**Description of the task:** Output every entry verbatim.

**Information supplied:**
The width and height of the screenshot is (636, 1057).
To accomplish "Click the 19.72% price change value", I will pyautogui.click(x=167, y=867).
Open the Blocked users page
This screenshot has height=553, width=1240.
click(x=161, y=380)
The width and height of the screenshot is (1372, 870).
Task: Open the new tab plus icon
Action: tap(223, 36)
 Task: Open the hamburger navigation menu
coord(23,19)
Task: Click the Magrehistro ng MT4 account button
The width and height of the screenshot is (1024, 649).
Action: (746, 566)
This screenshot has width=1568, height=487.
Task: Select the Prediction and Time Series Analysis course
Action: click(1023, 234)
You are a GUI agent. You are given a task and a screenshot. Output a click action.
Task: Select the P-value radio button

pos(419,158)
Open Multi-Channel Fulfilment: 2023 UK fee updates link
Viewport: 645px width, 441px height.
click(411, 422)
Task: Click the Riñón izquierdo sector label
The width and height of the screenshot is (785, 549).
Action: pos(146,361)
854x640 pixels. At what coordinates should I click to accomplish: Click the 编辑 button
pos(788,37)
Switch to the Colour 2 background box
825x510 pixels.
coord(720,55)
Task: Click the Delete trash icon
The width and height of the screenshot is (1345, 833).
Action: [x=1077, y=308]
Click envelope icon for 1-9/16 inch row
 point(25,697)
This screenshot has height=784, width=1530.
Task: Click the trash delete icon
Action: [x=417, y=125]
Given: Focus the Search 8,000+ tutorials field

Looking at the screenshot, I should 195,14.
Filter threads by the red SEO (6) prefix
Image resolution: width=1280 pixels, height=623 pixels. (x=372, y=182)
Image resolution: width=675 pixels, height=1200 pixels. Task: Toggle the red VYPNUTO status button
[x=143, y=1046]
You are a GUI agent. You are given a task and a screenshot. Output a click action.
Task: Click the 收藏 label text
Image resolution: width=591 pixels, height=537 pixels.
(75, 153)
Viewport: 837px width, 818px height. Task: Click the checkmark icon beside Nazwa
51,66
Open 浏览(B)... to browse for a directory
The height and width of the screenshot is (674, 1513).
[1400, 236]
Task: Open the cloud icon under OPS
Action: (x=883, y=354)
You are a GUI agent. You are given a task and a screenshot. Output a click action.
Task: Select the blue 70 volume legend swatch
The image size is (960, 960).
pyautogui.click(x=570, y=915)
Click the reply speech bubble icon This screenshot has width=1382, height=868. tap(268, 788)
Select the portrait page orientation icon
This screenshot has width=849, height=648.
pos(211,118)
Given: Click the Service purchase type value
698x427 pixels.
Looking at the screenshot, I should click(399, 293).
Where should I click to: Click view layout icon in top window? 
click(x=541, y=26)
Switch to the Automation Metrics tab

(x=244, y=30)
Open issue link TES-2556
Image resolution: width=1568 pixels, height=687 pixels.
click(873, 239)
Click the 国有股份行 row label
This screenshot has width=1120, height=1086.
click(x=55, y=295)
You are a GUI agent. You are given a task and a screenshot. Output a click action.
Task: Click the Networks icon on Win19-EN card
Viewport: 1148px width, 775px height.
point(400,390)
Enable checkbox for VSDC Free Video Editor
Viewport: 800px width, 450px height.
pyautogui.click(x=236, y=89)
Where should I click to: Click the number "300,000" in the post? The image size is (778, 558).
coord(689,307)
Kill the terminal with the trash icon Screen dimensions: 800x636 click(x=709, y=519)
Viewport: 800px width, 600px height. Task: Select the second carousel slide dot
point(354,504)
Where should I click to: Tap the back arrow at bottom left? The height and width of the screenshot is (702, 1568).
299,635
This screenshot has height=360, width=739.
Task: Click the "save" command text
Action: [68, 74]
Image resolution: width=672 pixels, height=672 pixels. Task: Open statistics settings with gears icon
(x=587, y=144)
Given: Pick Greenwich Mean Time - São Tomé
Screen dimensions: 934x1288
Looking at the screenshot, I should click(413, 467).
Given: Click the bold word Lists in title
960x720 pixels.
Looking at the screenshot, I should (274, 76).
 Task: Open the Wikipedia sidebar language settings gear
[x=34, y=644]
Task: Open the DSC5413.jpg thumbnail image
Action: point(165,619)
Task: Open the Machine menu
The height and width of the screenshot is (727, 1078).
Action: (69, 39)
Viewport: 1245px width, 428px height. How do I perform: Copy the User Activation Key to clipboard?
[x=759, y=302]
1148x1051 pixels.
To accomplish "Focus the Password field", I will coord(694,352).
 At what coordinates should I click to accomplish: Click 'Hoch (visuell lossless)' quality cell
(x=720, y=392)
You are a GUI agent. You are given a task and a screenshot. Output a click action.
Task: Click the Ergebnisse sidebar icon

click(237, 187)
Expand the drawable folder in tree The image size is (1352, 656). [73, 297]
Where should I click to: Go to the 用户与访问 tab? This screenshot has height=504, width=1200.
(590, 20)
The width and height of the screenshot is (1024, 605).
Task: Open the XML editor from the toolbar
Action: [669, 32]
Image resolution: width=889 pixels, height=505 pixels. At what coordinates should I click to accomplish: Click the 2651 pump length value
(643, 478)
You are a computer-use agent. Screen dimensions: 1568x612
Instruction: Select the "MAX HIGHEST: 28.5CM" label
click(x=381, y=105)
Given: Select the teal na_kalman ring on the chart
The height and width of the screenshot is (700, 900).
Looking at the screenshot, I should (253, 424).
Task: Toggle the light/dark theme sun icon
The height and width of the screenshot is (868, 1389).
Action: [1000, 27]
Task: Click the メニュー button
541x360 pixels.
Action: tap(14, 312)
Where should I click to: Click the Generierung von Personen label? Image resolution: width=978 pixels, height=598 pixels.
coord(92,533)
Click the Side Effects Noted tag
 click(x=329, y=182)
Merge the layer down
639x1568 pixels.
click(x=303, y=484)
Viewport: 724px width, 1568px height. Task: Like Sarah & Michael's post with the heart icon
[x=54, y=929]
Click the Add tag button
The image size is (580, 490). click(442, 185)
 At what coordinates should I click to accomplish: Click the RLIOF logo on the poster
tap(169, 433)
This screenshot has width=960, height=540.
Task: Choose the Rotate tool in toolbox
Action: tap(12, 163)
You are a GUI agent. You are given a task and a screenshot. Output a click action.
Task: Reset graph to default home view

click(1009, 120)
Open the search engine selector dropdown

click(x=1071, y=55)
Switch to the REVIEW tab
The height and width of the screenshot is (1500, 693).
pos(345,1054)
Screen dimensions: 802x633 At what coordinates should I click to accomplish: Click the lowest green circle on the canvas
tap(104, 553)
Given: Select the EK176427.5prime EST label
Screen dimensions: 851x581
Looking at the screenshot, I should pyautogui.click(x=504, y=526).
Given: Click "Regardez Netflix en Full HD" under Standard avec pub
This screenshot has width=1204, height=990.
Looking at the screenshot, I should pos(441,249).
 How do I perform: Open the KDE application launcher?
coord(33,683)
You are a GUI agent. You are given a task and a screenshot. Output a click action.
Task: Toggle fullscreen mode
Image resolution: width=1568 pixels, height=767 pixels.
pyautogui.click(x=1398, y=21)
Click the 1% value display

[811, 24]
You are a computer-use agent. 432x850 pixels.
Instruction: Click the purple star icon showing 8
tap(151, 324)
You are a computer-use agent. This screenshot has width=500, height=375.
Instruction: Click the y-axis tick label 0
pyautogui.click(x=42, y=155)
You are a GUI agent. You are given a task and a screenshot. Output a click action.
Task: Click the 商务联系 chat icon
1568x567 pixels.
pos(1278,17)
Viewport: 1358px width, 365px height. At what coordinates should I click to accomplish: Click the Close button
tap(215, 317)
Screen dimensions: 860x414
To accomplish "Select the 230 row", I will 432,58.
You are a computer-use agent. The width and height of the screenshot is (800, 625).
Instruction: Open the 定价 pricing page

**Solution below:**
The width and height of the screenshot is (636, 1057).
To accomplish "Click the 19.72% price change value", I will pyautogui.click(x=167, y=867).
Open the Blocked users page
This screenshot has height=553, width=1240.
click(x=161, y=380)
The width and height of the screenshot is (1372, 870).
Task: Open the new tab plus icon
Action: tap(223, 36)
 Task: Open the hamburger navigation menu
coord(23,19)
Task: Click the Magrehistro ng MT4 account button
The width and height of the screenshot is (1024, 649).
Action: (746, 566)
This screenshot has width=1568, height=487.
Task: Select the Prediction and Time Series Analysis course
Action: click(1023, 234)
You are a GUI agent. You are given a task and a screenshot. Output a click action.
Task: Select the P-value radio button

pos(419,158)
Open Multi-Channel Fulfilment: 2023 UK fee updates link
Viewport: 645px width, 441px height.
click(411, 422)
Task: Click the Riñón izquierdo sector label
The width and height of the screenshot is (785, 549).
Action: pos(146,361)
854x640 pixels. At what coordinates should I click to accomplish: Click the 编辑 button
pos(788,37)
Switch to the Colour 2 background box
825x510 pixels.
coord(720,55)
Task: Click the Delete trash icon
The width and height of the screenshot is (1345, 833).
Action: [x=1077, y=308]
Click envelope icon for 1-9/16 inch row
 point(25,697)
This screenshot has height=784, width=1530.
Task: Click the trash delete icon
Action: [x=417, y=125]
Given: Focus the Search 8,000+ tutorials field

Looking at the screenshot, I should 195,14.
Filter threads by the red SEO (6) prefix
Image resolution: width=1280 pixels, height=623 pixels. (x=372, y=182)
Image resolution: width=675 pixels, height=1200 pixels. Task: Toggle the red VYPNUTO status button
[x=143, y=1046]
You are a GUI agent. You are given a task and a screenshot. Output a click action.
Task: Click the 收藏 label text
Image resolution: width=591 pixels, height=537 pixels.
(75, 153)
Viewport: 837px width, 818px height. Task: Click the checkmark icon beside Nazwa
51,66
Open 浏览(B)... to browse for a directory
The height and width of the screenshot is (674, 1513).
[1400, 236]
Task: Open the cloud icon under OPS
Action: (x=883, y=354)
You are a GUI agent. You are given a task and a screenshot. Output a click action.
Task: Select the blue 70 volume legend swatch
The image size is (960, 960).
pyautogui.click(x=570, y=915)
Click the reply speech bubble icon This screenshot has width=1382, height=868. tap(268, 788)
Select the portrait page orientation icon
This screenshot has width=849, height=648.
pos(211,118)
Given: Click the Service purchase type value
698x427 pixels.
Looking at the screenshot, I should click(399, 293).
Where should I click to: Click view layout icon in top window? 
click(x=541, y=26)
Switch to the Automation Metrics tab

(x=244, y=30)
Open issue link TES-2556
Image resolution: width=1568 pixels, height=687 pixels.
click(873, 239)
Click the 国有股份行 row label
This screenshot has width=1120, height=1086.
click(x=55, y=295)
You are a GUI agent. You are given a task and a screenshot. Output a click action.
Task: Click the Networks icon on Win19-EN card
Viewport: 1148px width, 775px height.
point(400,390)
Enable checkbox for VSDC Free Video Editor
Viewport: 800px width, 450px height.
pyautogui.click(x=236, y=89)
Where should I click to: Click the number "300,000" in the post? The image size is (778, 558).
coord(689,307)
Kill the terminal with the trash icon Screen dimensions: 800x636 click(x=709, y=519)
Viewport: 800px width, 600px height. Task: Select the second carousel slide dot
point(354,504)
Where should I click to: Tap the back arrow at bottom left? The height and width of the screenshot is (702, 1568).
299,635
This screenshot has height=360, width=739.
Task: Click the "save" command text
Action: [68, 74]
Image resolution: width=672 pixels, height=672 pixels. Task: Open statistics settings with gears icon
(x=587, y=144)
Given: Pick Greenwich Mean Time - São Tomé
Screen dimensions: 934x1288
Looking at the screenshot, I should click(413, 467).
Given: Click the bold word Lists in title
960x720 pixels.
Looking at the screenshot, I should (274, 76).
 Task: Open the Wikipedia sidebar language settings gear
[x=34, y=644]
Task: Open the DSC5413.jpg thumbnail image
Action: point(165,619)
Task: Open the Machine menu
The height and width of the screenshot is (727, 1078).
Action: (69, 39)
Viewport: 1245px width, 428px height. How do I perform: Copy the User Activation Key to clipboard?
[x=759, y=302]
1148x1051 pixels.
To accomplish "Focus the Password field", I will coord(694,352).
 At what coordinates should I click to accomplish: Click 'Hoch (visuell lossless)' quality cell
(x=720, y=392)
You are a GUI agent. You are given a task and a screenshot. Output a click action.
Task: Click the Ergebnisse sidebar icon

click(237, 187)
Expand the drawable folder in tree The image size is (1352, 656). [73, 297]
Where should I click to: Go to the 用户与访问 tab? This screenshot has height=504, width=1200.
(590, 20)
The width and height of the screenshot is (1024, 605).
Task: Open the XML editor from the toolbar
Action: [669, 32]
Image resolution: width=889 pixels, height=505 pixels. At what coordinates should I click to accomplish: Click the 2651 pump length value
(643, 478)
You are a computer-use agent. Screen dimensions: 1568x612
Instruction: Select the "MAX HIGHEST: 28.5CM" label
click(x=381, y=105)
Given: Select the teal na_kalman ring on the chart
The height and width of the screenshot is (700, 900).
Looking at the screenshot, I should (253, 424).
Task: Toggle the light/dark theme sun icon
The height and width of the screenshot is (868, 1389).
Action: [1000, 27]
Task: Click the メニュー button
541x360 pixels.
Action: tap(14, 312)
Where should I click to: Click the Generierung von Personen label? Image resolution: width=978 pixels, height=598 pixels.
coord(92,533)
Click the Side Effects Noted tag
 click(x=329, y=182)
Merge the layer down
639x1568 pixels.
click(x=303, y=484)
Viewport: 724px width, 1568px height. Task: Like Sarah & Michael's post with the heart icon
[x=54, y=929]
Click the Add tag button
The image size is (580, 490). click(442, 185)
 At what coordinates should I click to accomplish: Click the RLIOF logo on the poster
tap(169, 433)
This screenshot has width=960, height=540.
Task: Choose the Rotate tool in toolbox
Action: tap(12, 163)
You are a GUI agent. You are given a task and a screenshot. Output a click action.
Task: Reset graph to default home view

click(1009, 120)
Open the search engine selector dropdown

click(x=1071, y=55)
Switch to the REVIEW tab
The height and width of the screenshot is (1500, 693).
pos(345,1054)
Screen dimensions: 802x633 At what coordinates should I click to accomplish: Click the lowest green circle on the canvas
tap(104, 553)
Given: Select the EK176427.5prime EST label
Screen dimensions: 851x581
Looking at the screenshot, I should pyautogui.click(x=504, y=526).
Given: Click "Regardez Netflix en Full HD" under Standard avec pub
This screenshot has width=1204, height=990.
Looking at the screenshot, I should pos(441,249).
 How do I perform: Open the KDE application launcher?
coord(33,683)
You are a GUI agent. You are given a task and a screenshot. Output a click action.
Task: Toggle fullscreen mode
Image resolution: width=1568 pixels, height=767 pixels.
pyautogui.click(x=1398, y=21)
Click the 1% value display

[811, 24]
You are a computer-use agent. 432x850 pixels.
Instruction: Click the purple star icon showing 8
tap(151, 324)
You are a computer-use agent. This screenshot has width=500, height=375.
Instruction: Click the y-axis tick label 0
pyautogui.click(x=42, y=155)
You are a GUI agent. You are given a task and a screenshot. Output a click action.
Task: Click the 商务联系 chat icon
1568x567 pixels.
pos(1278,17)
Viewport: 1358px width, 365px height. At what coordinates should I click to accomplish: Click the Close button
tap(215, 317)
Screen dimensions: 860x414
To accomplish "Select the 230 row", I will 432,58.
You are a computer-use agent. The width and height of the screenshot is (800, 625).
Instruction: Open the 定价 pricing page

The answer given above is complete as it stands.